Tactical RPGs, Disgaea and Me

When the first edition of Disgaea was sent my direction from Scott, I was entranced. Cool little boards, lots of number crunching, fun game mechanics, leveling up weapons through dungeon exploration, Disgaea contained all of that and more that I did not even scratch the surface of doing.

I probably put more hours into Disgaea than any other RPG or game except for possibly Final Fantasy X.

Before Disgaea, I had played Final Fantasy Tactics, but never got around to completing it since some of the scenarios were rather difficult and I was not motivated to power level characters.

Since then, I played a little of La Pucille Tactics, a little more of Final Fantasy Tactics Advanced, and actually completed Song Summoner - the Square Enix tactical RPG for the iPod.

Sure there was Disgaea 2, which I was scared away from thanks to the reviews, and a few other TRPGs but none really grabbed me.

When Disgaea 3 was announced, excitement started to build.

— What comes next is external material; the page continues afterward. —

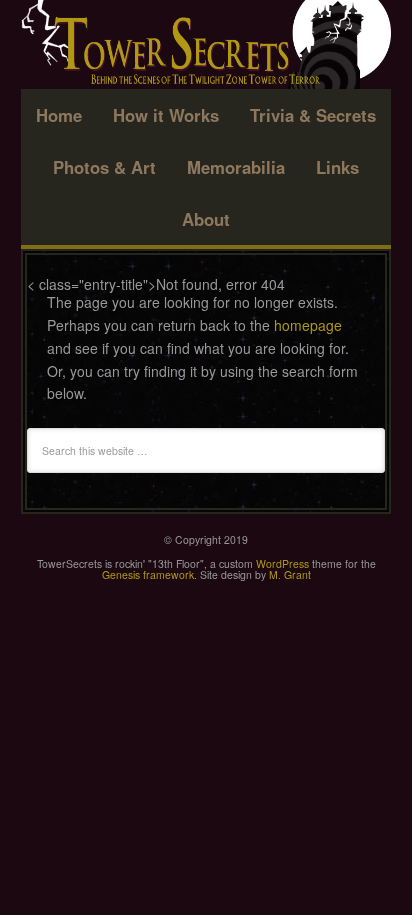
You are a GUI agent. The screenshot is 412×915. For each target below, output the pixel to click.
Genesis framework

The game started appearing on my short list of games to pick up - but that on going theme of "It cost's too much." kept rearing it's head and I held off.

Enter Gamefly and Disgaea 3 was shipped to me for rental purposes. Finally, I was going to return to irreverent, self-aware tactical RPG I enjoyed so much many years ago.

And it was good.

The plot begins a demon kid out to overthrow his father (the current Overlord of the Netherworld) this time the setting is the school for demons, so the subsystems of the game have been changed, which is fine.

There is a classroom where the player can influence who can combo better with whom, pass new bills to improve the goods available for purchase, and add characters to use in the dungeons.

Then there are new stat changing Evilities, clubs for the characters to join in the class room, Magichange abilites allowing a class character and a monster character to join forces and do lots of damage. The list of things to track and monkey about with goes on and on.

So we have this game with tons of stuff to do, funny scripting, and lots of approaches to take. And then there is the player who has two young children and is approaching forty in age. This doesn't look good for one of these two parties.

In this case, I was the one to cave and return Disgaea 3. Playing a game like this would require such commitment that I would not be able to finish it unless all other games were left behind. And I already kicked World of Warcraft to the curb once, no need to fill that gap.

So the gutcheck on this game, is to give it a shot if you have the time and enjoy a deep, but easy, tactical RPG. I remember no real challenge from the first Disgaea, and this release did not appear to up the ante. But the fun factor of fiddling with numbers and beating up the bad guys was present.

However, if time is at a premium, then give this a pass for now.